The Snap action provides the classic way of window snapping which is a de-facto standard in Unix/Linux window managers; another name of this feature is "magnetic/sticky borders".
It works when you drag or size a window with the mouse: when any of window's borders comes to such visual bounds as desktop/monitor boundaries or other windows closer than the specified amount of pixels - the border automatically "sticks" (or "snaps") for some time to that bound.
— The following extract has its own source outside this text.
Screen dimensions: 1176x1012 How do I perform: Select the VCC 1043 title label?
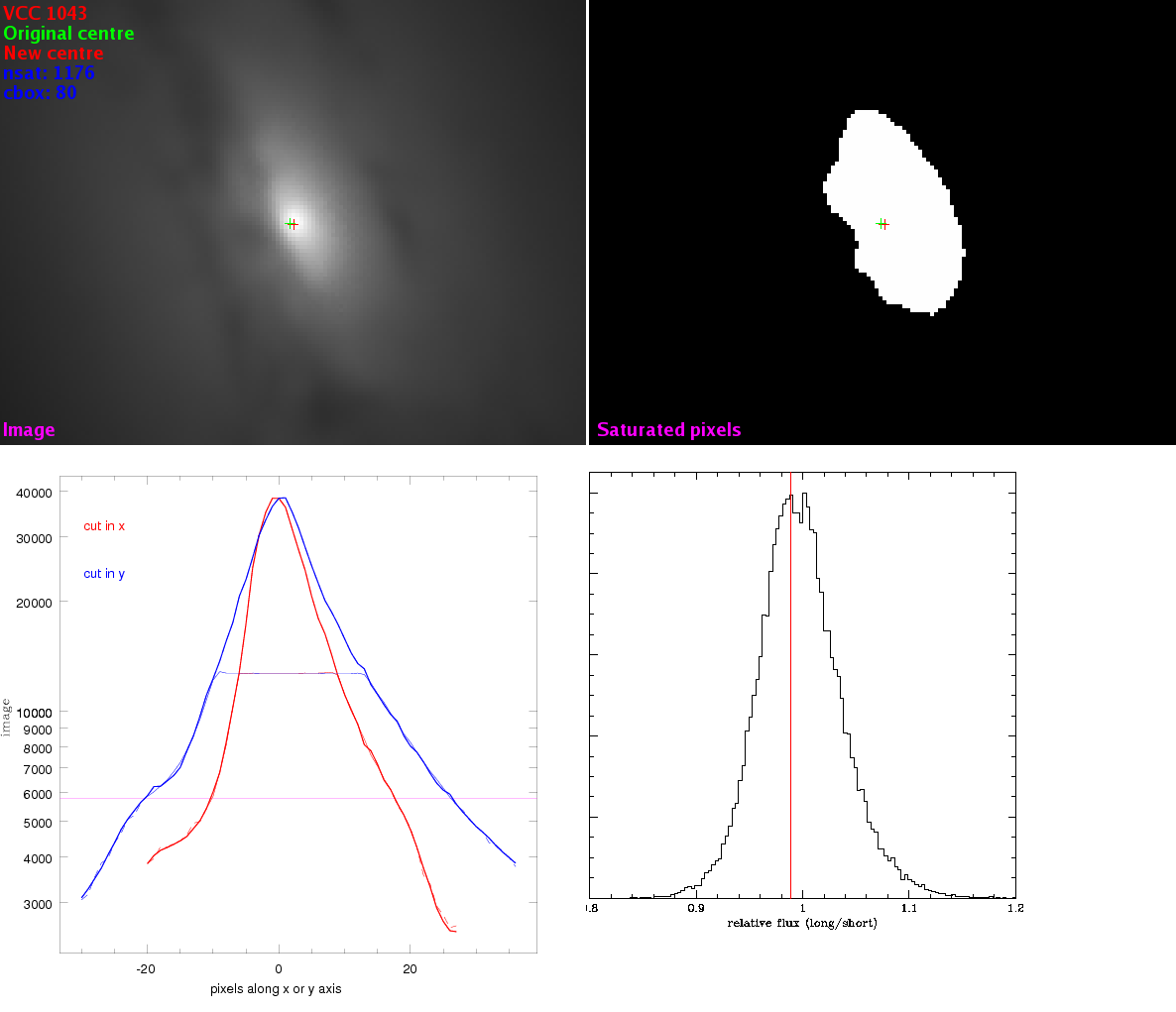pyautogui.click(x=46, y=13)
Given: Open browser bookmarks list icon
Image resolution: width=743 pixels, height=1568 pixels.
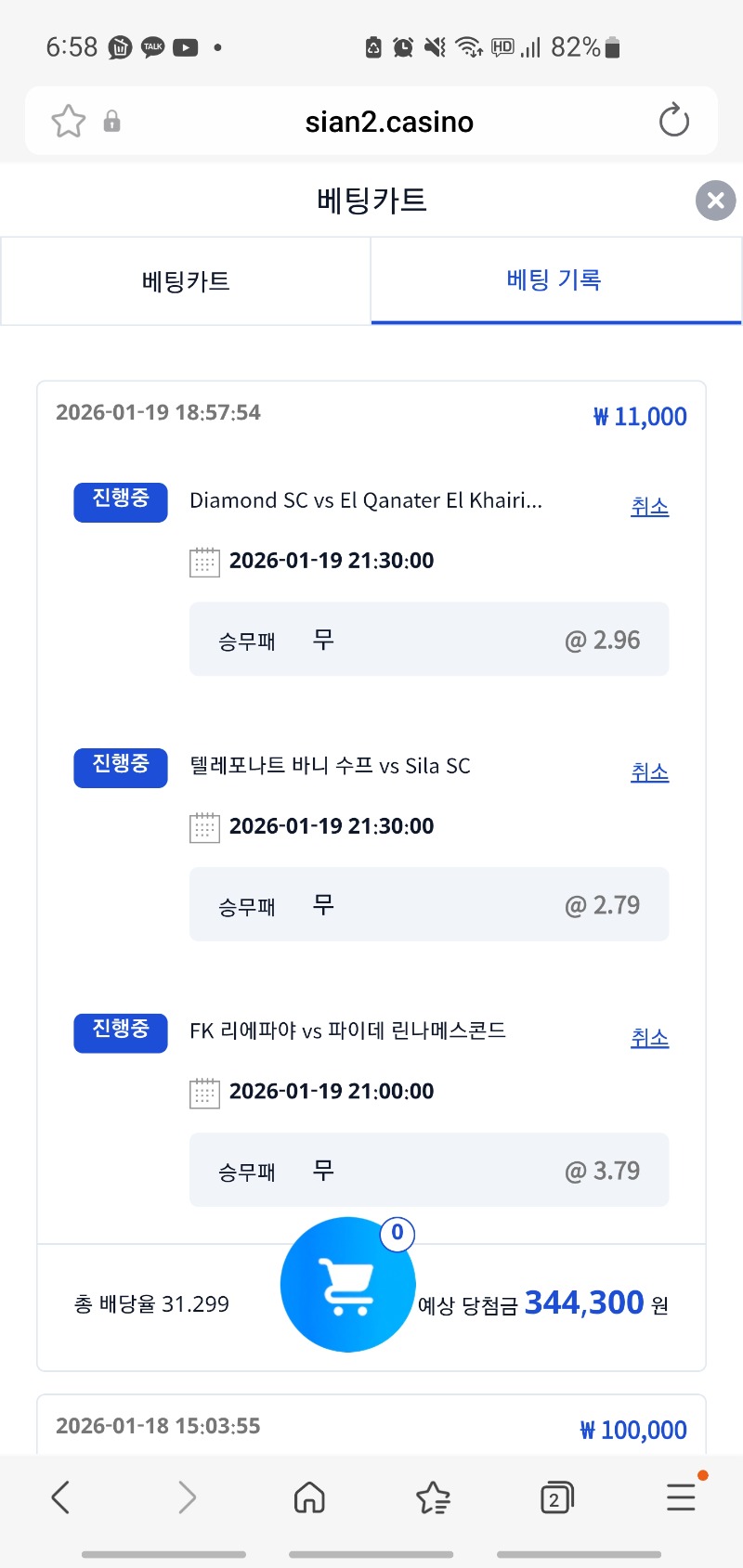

If you continue to drag/size - the stuck window's border will "unstick" from the bound it was stuck to and then will go freely until you drag it to another bound.
Further advancement of this action is dragging/sizing a window not continuously but gradually with some defined step (e.g. 10 pixels, 20 pixels, etc.) - as if you'd move a window along the virtual grid, and the window would snap to that grid's cells.
Hint This action can greatly simplify and ease the momentary allocation of windows - it frees you from the over-scrupulous mouse manipulations when you try to place some windows side-by-side without both overlapping and gaps or place a window exactly at the desktop boundary. In most cases, this is exactly what you want to get so that classic snapping makes window dragging/sizing far more intuitive and convenient.
Hint While dragging a window, you can temporarily disable this kind of snapping by pressing and holding the defined key combination; release it to activate the snapping back.